*WHAT IS REQUIRED*:
Every line in the records below with the string "agent" is to be copied out.

[Opening MATERIAL PROVIDED section]

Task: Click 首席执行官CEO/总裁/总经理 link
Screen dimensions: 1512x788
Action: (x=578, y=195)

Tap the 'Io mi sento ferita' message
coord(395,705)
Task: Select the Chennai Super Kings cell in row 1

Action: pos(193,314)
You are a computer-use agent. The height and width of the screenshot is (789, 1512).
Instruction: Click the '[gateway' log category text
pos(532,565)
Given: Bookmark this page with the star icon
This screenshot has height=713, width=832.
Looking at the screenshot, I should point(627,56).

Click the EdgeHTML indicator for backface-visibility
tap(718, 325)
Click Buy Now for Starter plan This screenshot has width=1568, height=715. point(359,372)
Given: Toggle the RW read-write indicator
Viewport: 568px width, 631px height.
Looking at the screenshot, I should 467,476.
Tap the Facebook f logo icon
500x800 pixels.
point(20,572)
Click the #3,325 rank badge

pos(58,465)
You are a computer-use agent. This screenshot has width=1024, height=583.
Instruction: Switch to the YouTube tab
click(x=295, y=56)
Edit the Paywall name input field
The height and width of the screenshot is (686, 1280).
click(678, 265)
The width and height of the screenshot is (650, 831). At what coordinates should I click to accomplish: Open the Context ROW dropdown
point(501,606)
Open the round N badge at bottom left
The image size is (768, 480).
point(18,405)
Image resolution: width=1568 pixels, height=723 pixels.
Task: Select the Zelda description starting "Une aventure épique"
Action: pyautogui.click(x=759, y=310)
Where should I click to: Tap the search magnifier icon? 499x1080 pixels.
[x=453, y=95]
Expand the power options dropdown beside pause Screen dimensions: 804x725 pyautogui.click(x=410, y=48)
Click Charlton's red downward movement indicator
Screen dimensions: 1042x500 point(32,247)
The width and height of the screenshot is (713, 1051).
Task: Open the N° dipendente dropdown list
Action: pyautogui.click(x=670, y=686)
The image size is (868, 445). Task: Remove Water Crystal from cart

[Closing MATERIAL PROVIDED section]

*RESPONSE BELOW*:
You are a computer-use agent. The height and width of the screenshot is (789, 1512).
You are a computer-use agent. This screenshot has width=1024, height=583.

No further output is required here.